__ЗАДАНИЕ A__:
Откуда, согласно отрывку, Аксенов прислал статью в лос-анджелесскую «Панораму»?

__ОТРЫВОК__:
========================================================================

Первая встреча произошла в доме общей знакомой, у которой они с Борисом остановились. Это был то ли ранний ланч, то ли поздний завтрак, но Ахмадулина была уже слегка навеселе. Я отрекомендовался ее давним почитателем, преподающим в местном университете русскую литературу, то есть, подразумевалось, представителем ненавистной ей корпорации:
[Я…] опишу одну из сред,
когда меня позвал к обеду
сосед-литературовед […]
жена литературоведа,
сама литературовед[…]
Ведь перед тем, как мною ведать,
Вам следует меня убить…
Разговор зашел о появившемся накануне в лос-анджелесской «Панораме» целом подвале, специально присланном Аксеновым из Вашингтона. Газету принесли, Борис стал читать.
Статьи у меня, к сожалению, нет под рукой. Помню, что в ней, среди прочего, рассказывалась легендарная история с туфлей, которую на обеде в Тбилиси в честь делегации московских писателей Ахмадулина запустила в сказавшего какую-то совсем уж невыносимую советскую мерзость соотечественника (Фирсова?), когда увидела, что мужчины решили смолчать: грузины – согласно законам гостеприимства, собратья-москвичи – из осмотрительности. Особый шик аксеновского панегирика состоял в том, что он (не помню, целиком или только в кульминационном эпизоде) был написан ритмической прозой, вероятно, в контрапункт к известному ахмадулинскому фрагменту о встрече с Пастернаком, где в момент его появления – после строчки: Но рифмовать пред именем твоим? – стих переходит в прозу.

========================================================================

__ЗАДАНИЕ B__:
Процитируйте без изменений собранные записи от самого их начала до строки с «Looking at the screenshot, I should (780, 52).» включительно.

Собранные записи данных:
========================================================================

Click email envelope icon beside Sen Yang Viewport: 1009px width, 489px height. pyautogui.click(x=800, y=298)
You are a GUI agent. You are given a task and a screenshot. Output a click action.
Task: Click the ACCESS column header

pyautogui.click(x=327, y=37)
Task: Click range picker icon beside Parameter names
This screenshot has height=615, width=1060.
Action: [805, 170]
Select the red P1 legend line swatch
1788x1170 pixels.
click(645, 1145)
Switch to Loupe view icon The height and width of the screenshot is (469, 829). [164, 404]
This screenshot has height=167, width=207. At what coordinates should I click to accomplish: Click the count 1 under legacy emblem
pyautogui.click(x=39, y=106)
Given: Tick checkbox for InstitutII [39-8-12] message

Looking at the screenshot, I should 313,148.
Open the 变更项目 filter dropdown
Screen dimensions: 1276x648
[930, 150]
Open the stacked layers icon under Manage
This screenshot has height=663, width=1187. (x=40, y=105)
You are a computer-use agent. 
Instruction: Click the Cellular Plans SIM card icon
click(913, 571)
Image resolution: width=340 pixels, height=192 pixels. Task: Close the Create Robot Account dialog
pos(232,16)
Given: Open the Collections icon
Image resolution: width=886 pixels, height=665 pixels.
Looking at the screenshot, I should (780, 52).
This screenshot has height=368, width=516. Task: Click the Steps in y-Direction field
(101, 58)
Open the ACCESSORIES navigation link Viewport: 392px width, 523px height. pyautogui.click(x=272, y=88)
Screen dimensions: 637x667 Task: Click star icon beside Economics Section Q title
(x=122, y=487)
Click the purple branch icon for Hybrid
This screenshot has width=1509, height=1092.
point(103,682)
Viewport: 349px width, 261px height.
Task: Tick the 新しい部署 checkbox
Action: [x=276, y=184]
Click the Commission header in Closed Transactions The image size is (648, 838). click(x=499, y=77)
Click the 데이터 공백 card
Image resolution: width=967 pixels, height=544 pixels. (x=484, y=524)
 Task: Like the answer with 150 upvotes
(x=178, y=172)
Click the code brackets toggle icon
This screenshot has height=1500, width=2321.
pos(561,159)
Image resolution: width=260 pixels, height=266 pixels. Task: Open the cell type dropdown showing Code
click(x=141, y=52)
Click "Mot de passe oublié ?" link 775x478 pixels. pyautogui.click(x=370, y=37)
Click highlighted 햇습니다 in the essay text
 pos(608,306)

========================================================================

__ПОЛНЫЙ ОТВЕТ A__:
Из Вашингтона.

__ПОЛНЫЙ ОТВЕТ B__:
Click email envelope icon beside Sen Yang Viewport: 1009px width, 489px height. pyautogui.click(x=800, y=298)
You are a GUI agent. You are given a task and a screenshot. Output a click action.
Task: Click the ACCESS column header

pyautogui.click(x=327, y=37)
Task: Click range picker icon beside Parameter names
This screenshot has height=615, width=1060.
Action: [805, 170]
Select the red P1 legend line swatch
1788x1170 pixels.
click(645, 1145)
Switch to Loupe view icon The height and width of the screenshot is (469, 829). [164, 404]
This screenshot has height=167, width=207. At what coordinates should I click to accomplish: Click the count 1 under legacy emblem
pyautogui.click(x=39, y=106)
Given: Tick checkbox for InstitutII [39-8-12] message

Looking at the screenshot, I should 313,148.
Open the 变更项目 filter dropdown
Screen dimensions: 1276x648
[930, 150]
Open the stacked layers icon under Manage
This screenshot has height=663, width=1187. (x=40, y=105)
You are a computer-use agent. 
Instruction: Click the Cellular Plans SIM card icon
click(913, 571)
Image resolution: width=340 pixels, height=192 pixels. Task: Close the Create Robot Account dialog
pos(232,16)
Given: Open the Collections icon
Image resolution: width=886 pixels, height=665 pixels.
Looking at the screenshot, I should (780, 52).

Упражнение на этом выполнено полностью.